Aim of the exercise: Write out everything from the line containing "You are a computer-use agent." down to the end of the lines, both ends included, and leave the pictures out of your answer.

Dataset excerpt:
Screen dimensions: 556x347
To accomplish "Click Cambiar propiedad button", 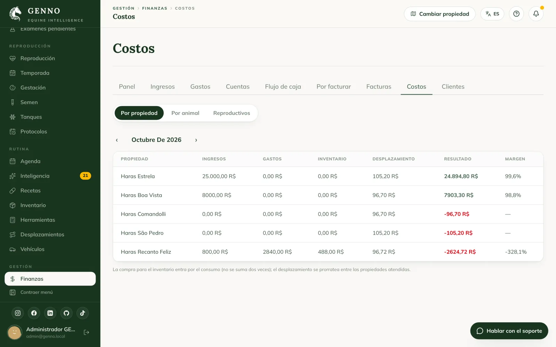I will 440,14.
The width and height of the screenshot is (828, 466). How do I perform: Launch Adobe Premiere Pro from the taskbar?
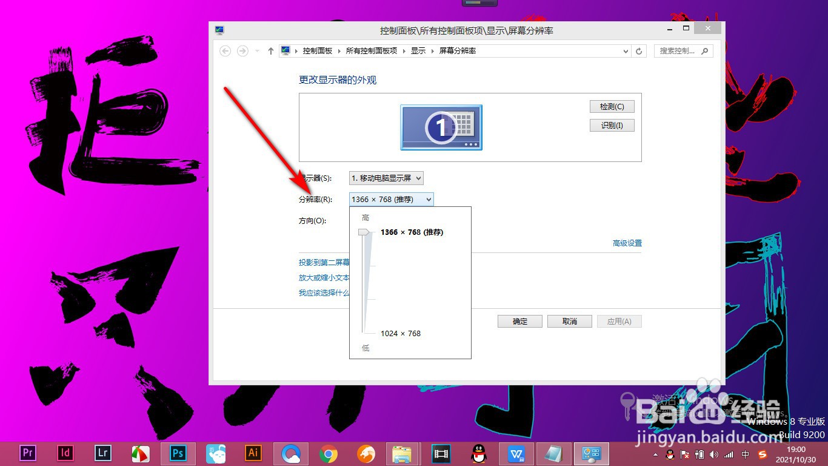pyautogui.click(x=27, y=453)
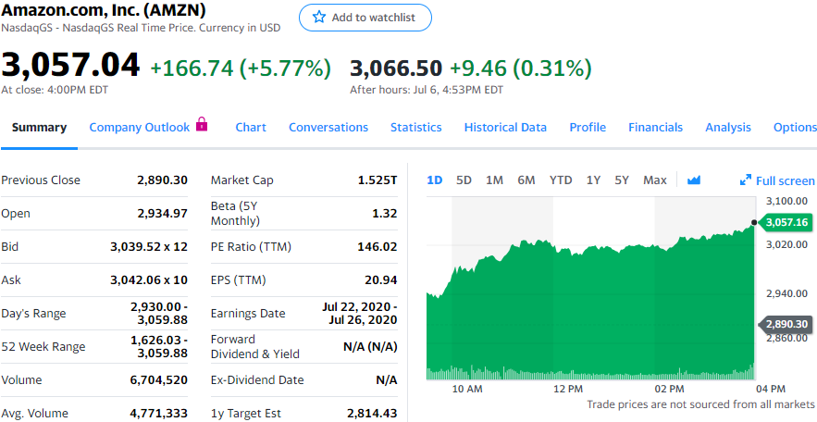Set chart range to YTD

560,180
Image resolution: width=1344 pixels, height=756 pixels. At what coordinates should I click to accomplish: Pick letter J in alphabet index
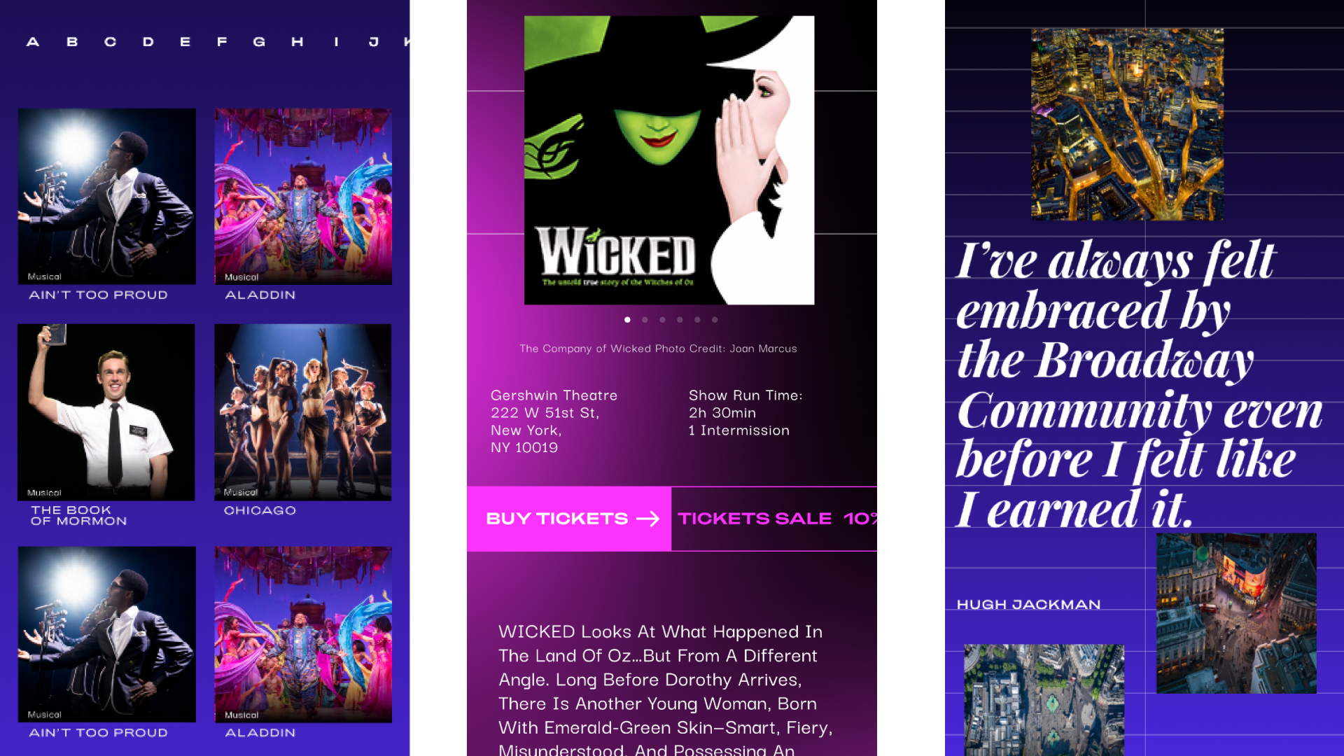click(x=374, y=42)
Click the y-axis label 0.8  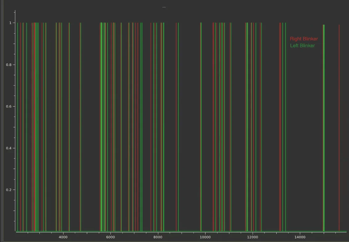[x=9, y=65]
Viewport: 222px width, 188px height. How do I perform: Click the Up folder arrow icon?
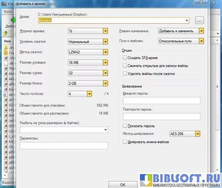tap(6, 33)
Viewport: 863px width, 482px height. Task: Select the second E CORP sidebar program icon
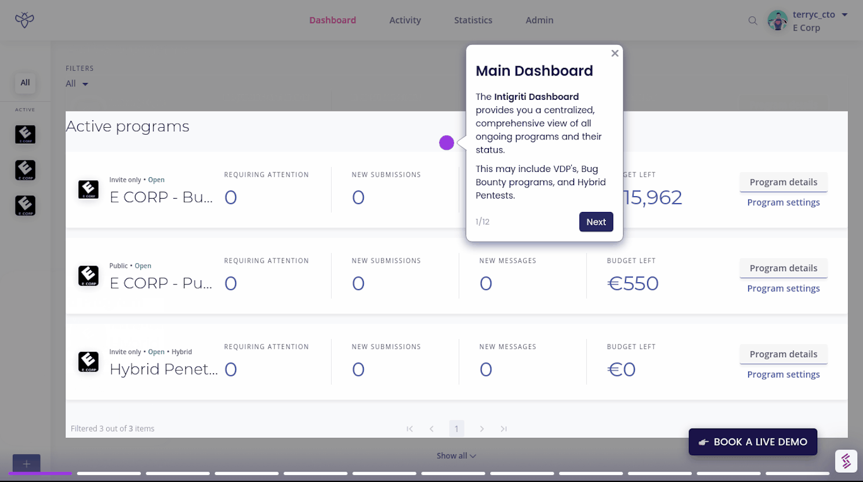click(25, 170)
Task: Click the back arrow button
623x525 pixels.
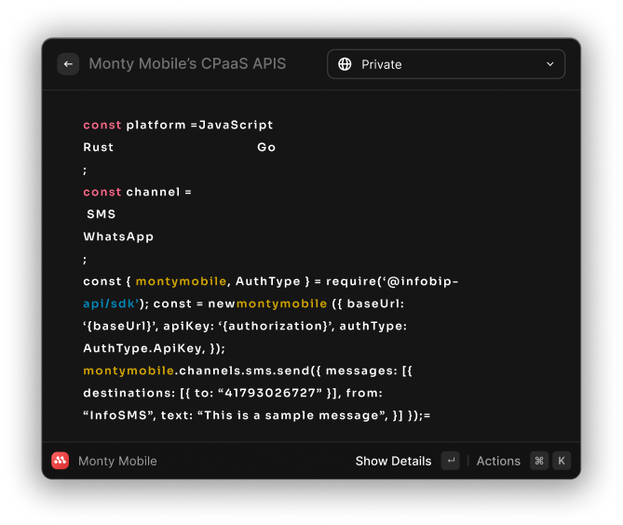Action: pos(68,64)
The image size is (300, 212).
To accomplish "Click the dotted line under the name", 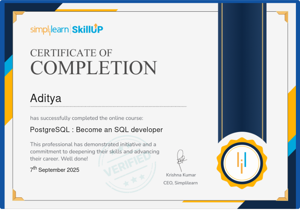I will click(108, 107).
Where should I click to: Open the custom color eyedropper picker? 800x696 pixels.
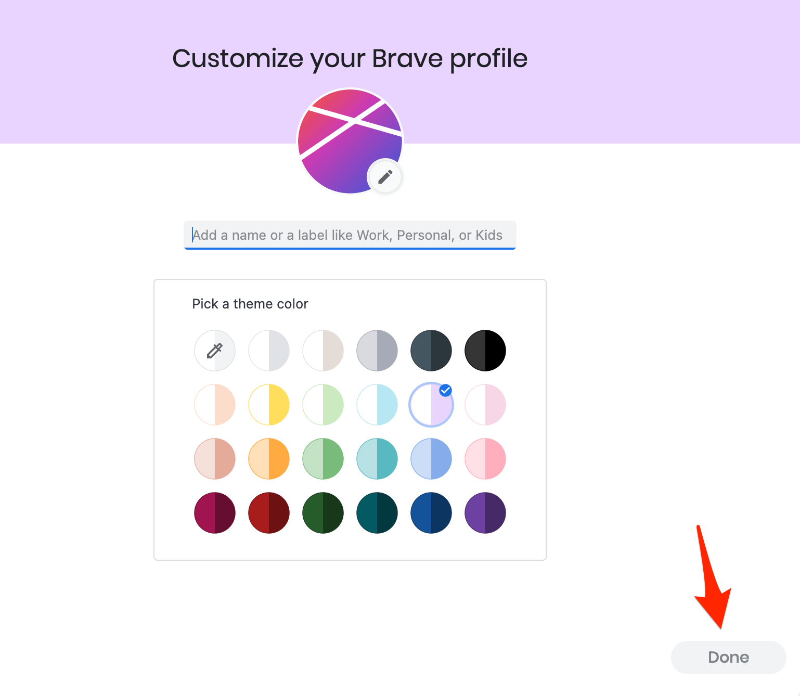coord(215,351)
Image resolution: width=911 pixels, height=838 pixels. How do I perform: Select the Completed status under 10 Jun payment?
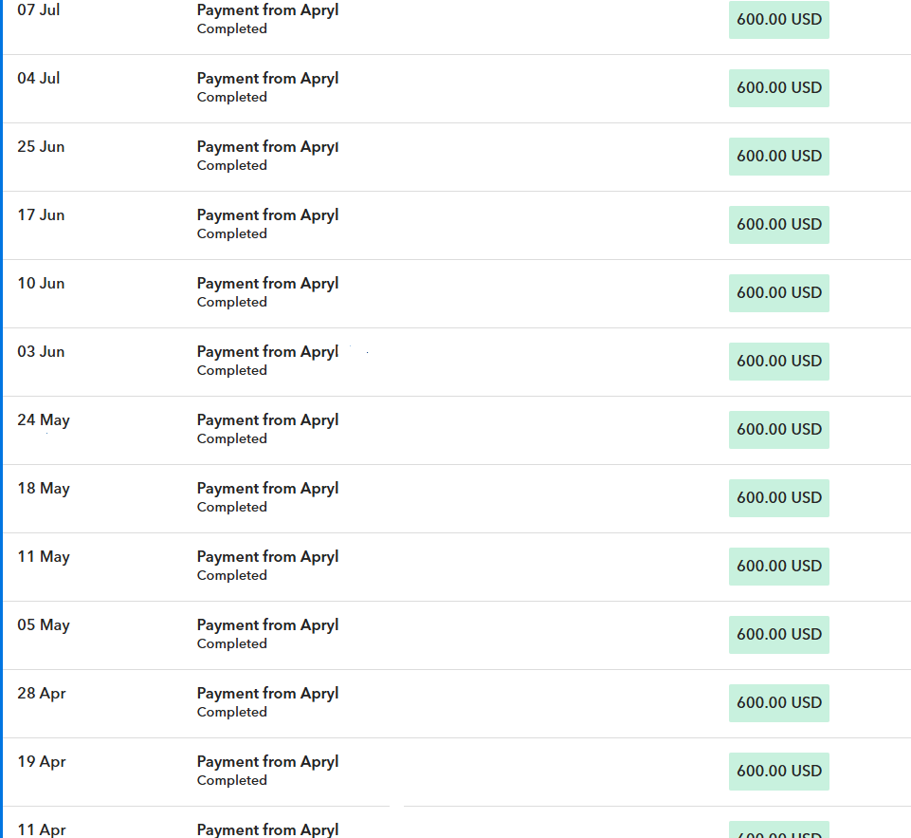pos(232,303)
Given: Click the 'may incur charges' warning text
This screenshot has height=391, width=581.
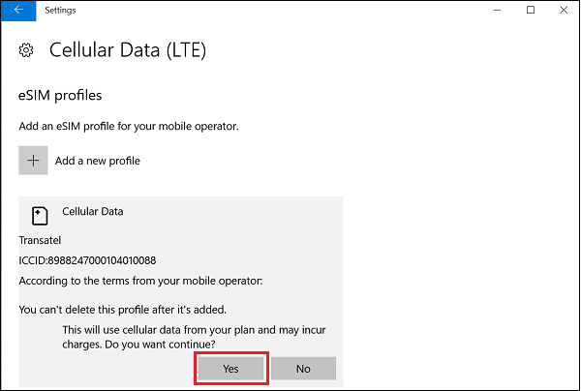Looking at the screenshot, I should pos(195,337).
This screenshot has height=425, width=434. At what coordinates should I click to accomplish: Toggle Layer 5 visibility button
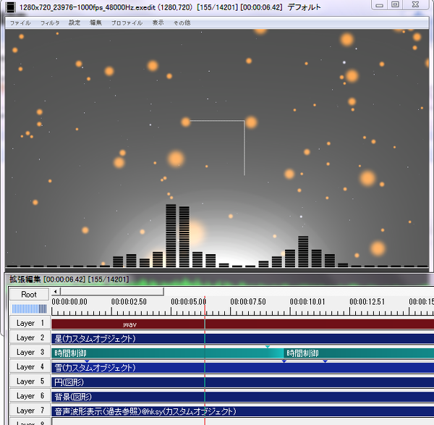point(29,382)
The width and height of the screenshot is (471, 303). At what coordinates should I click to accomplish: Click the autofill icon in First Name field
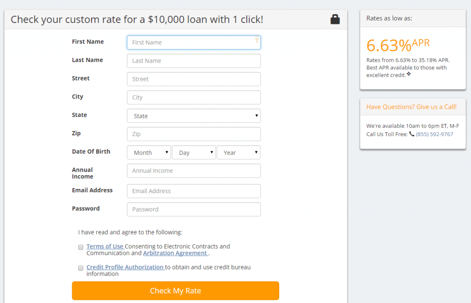point(257,40)
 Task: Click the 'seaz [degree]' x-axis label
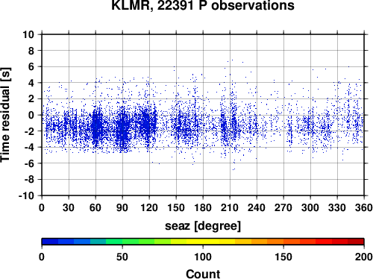pyautogui.click(x=203, y=226)
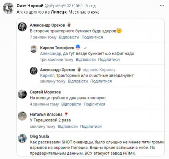This screenshot has height=159, width=169.
Task: Click the checkmark beside Кирилл Тимофеев
Action: (x=85, y=48)
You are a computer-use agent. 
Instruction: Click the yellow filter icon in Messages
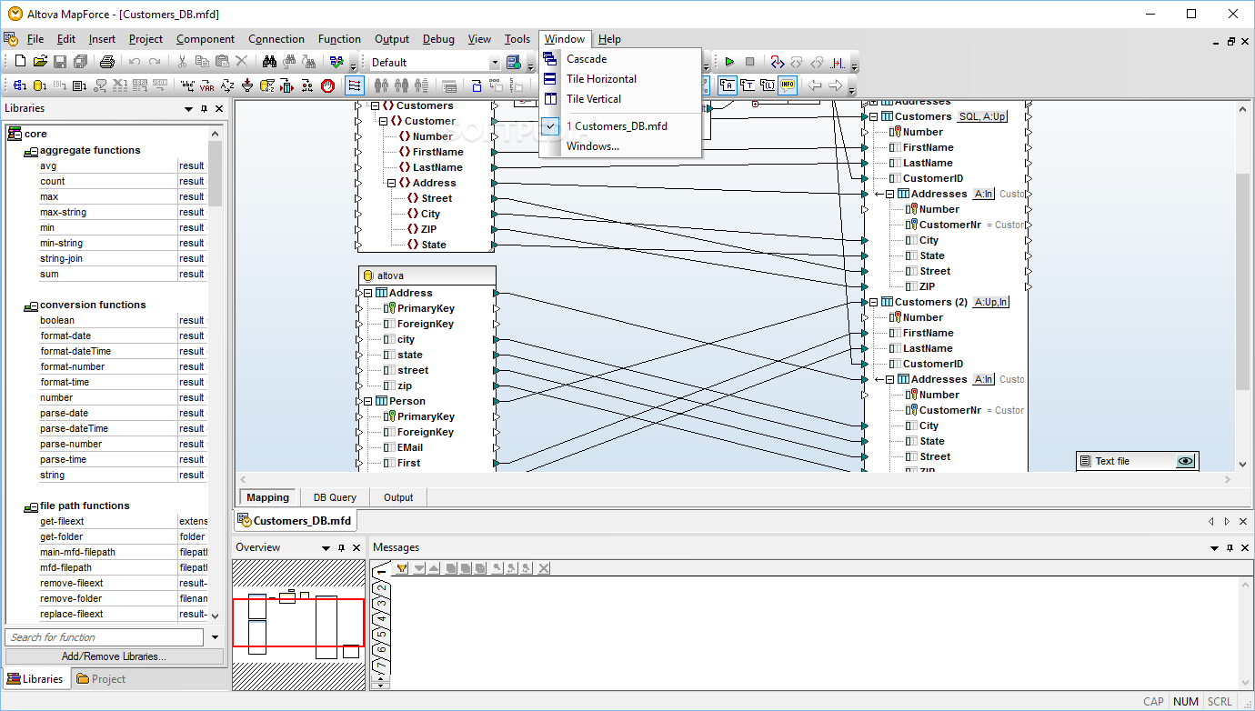401,568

Finished task:
You are a computer-use agent. 
Instruction: Click the yellow filter icon in Messages
401,568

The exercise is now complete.